III. La réalité en Tunisie

Les objectifs du projet « École de demain » ont-ils été atteints ? Est-ce que l’enseignant tunisien  est devenu bien formé et professionnel ? Le même rapport de suivi de 2006 répond par la négative, en affirmant «qu’il est difficile d’affirmer que nous disposons aujourd’hui d’enseignants   véritablement professionnels ce qui ne signifie pas pour autant qu’ils n’aient, dans leur majorité , les compétences et les qualifications requises pour de leur métier. »[4]

1-   La situation à l’école primaire

« En 2006, la composition du corps des enseignants du primaire était la suivante :

  • 35,8 % : des normaliens
  • 21,5 % : des diplômés des Instituts supérieurs de formation des enseignants,( ISFM)
  • 36,5 % : des bacheliers,
  • 0,2 % : titulaires de la maîtrise,
  • 0,8 % : niveau inférieur au bac.

Cette hétérogénéité des profils a produit des écarts de formation et donc d’efficacité pédagogique, notamment dans l’enseignement des langues (surtout le français) et des sciences (particulièrement  les mathématiques). Cela s’est répercuté sur le niveau des acquis des élèves comme l’ont montré les évaluations internationales et les résultats des élèves  des collèges dès la 7ème année.

Même les instituts supérieurs de formation des maitres ( ISFM), créés en 1991 pour remplacer les anciennes écoles normales n’ont pas amélioré la qualité des maitres. Différentes  évaluations  ont montré les limites de la formation assurée par les ISFM [5], de plus, ils ne répondaient plus aux normes internationales qui exigent que la formations des enseignants du primaire devrait être au moins au niveau bac plus 3 (formation générale) et une 4ème année pour la formation professionnelle.

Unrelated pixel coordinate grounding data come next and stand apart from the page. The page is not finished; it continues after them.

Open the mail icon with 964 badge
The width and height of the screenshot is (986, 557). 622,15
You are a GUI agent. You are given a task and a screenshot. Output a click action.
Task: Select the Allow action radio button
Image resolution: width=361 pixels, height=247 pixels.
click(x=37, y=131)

En 2007,  le ministère  de l’éducation  décida de les fermer  et  créa   à la place les Instituts des Métiers de l’Éducation. Ces nouvelles institutions avaient nourries beaucoup d’espoirs, le pays s’est doté d’établissements  aux normes internationales,  ils recrutaient des  étudiants qui ont au moins le niveau de la licence pour suivre une formation de 2 ans, au final les futurs diplômés  auront le niveau bac+5. Mais les débuts furent en deçà des espoirs ; le nombre de diplômés était insuffisant, la formation professionnelle  ne durait que 2 à 5 mois, (au lieu de deux ans prévus), Le profil des candidats manquait de diversité (dominance féminine) , la moyenne d’âge élevée, une prédominance des littéraires  (environ les ¾) –voir le tableau suivant :

Exemple de la session de janvier 2008 :

Spécialité

Arabe

Français

Anglais

Physique

SVT

Maths

Nombre de reçus

123

128

127

10

116

0

Pourcentage

24,4%

25,4%

25,2%

1,9%

23%

0%

 

Face au nombre  réduit des  diplômés  des trois l’IME  le ministère a dû recourir à des suppléants et des contractuels  qui n’ont pas eu une formation au préalable, ce qui a aggravé la situation.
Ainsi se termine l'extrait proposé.